Uninspired and Uninspiring

This is what I feel like doing today. Just another grind. Lord help me through this tough spot…

I haven’t felt particularly inspired to exercise the last three days. I think I got a hefty dose of culture shock when I went shopping on Sunday and the after effects are still lingering. This has been compounded by some passive-aggresive tactics that my principal has been employing on the staff these days. It appears as if the fall out is going to spill over onto the children. All the more reason to make my plans to get out of Dodge.
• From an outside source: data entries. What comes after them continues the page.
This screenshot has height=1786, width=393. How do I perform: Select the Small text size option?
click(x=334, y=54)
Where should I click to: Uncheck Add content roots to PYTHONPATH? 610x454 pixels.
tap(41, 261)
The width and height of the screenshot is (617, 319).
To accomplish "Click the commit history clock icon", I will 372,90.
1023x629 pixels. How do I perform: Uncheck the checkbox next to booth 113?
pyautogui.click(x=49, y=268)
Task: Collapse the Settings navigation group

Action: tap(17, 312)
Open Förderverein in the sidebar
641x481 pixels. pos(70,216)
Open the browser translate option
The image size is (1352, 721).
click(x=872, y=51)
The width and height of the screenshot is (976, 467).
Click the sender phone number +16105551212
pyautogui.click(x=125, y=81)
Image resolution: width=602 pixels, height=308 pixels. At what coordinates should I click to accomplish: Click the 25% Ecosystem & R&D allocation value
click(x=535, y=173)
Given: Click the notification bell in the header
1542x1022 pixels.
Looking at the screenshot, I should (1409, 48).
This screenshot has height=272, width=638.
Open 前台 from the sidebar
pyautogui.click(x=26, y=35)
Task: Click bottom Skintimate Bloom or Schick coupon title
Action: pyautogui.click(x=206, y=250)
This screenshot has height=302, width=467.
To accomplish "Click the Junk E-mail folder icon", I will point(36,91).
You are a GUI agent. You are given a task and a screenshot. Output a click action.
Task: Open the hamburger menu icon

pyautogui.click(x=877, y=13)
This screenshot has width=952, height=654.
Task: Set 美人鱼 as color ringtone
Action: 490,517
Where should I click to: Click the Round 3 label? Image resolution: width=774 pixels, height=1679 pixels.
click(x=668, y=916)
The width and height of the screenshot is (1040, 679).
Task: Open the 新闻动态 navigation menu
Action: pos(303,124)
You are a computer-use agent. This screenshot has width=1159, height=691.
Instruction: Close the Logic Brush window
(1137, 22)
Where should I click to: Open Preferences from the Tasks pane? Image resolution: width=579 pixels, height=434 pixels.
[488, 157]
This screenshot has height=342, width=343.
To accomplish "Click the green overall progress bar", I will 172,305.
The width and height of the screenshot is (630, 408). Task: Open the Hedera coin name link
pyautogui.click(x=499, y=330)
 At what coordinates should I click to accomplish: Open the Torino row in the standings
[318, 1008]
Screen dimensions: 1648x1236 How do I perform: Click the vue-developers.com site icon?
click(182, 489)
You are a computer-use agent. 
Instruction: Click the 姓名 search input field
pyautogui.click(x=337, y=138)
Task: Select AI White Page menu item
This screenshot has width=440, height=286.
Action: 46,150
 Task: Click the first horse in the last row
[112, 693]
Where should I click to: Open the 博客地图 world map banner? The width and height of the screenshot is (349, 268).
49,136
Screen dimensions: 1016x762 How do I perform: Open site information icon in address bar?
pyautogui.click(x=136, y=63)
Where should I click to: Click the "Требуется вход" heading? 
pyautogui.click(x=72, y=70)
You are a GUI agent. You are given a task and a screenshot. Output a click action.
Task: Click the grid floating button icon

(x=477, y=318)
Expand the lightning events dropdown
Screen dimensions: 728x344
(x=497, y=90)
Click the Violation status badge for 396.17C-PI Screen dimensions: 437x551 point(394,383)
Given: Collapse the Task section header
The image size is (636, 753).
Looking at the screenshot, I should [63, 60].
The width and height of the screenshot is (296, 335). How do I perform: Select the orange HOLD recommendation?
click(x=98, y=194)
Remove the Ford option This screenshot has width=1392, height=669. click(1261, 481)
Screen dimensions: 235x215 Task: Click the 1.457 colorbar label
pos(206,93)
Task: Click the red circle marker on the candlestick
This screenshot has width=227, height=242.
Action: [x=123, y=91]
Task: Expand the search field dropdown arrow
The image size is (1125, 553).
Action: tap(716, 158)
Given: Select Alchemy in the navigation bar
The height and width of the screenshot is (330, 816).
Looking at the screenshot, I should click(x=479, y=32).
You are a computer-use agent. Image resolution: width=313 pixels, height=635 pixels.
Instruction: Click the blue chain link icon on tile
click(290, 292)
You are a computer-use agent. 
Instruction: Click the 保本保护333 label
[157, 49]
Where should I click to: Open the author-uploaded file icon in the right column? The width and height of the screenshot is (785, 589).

I’ve got seven boys in my class this year. Five of which can barley understand English. There has been some complaining as to the amount of words to an answer to one question on a worksheet I created. My response, “Get over it. You’re in 5th grade now.” By the end of the year, not only will they be able to read, and write in English, they will be able to put together coherent sentences using information and details provided in the text. Even my worst students from last year can do that (with the exception of the autistic boy – who understands the concept and can do the work, but occasionally needs a lot of translation and extra time to get on track.)

Instead of typing I should be doing T-Tapp. You know what I told myself as I was trying to work up the gumption to get out of bed? I told myself that I can do it later. Later? Hmmm…am I telling myself lies now?

They are building something next door to the campus. That rhythmic pounding is getting on my nerves. Usually that sort of thing doesn’t bother me, but it is this morning. That’s a red flag. Glad I caught it.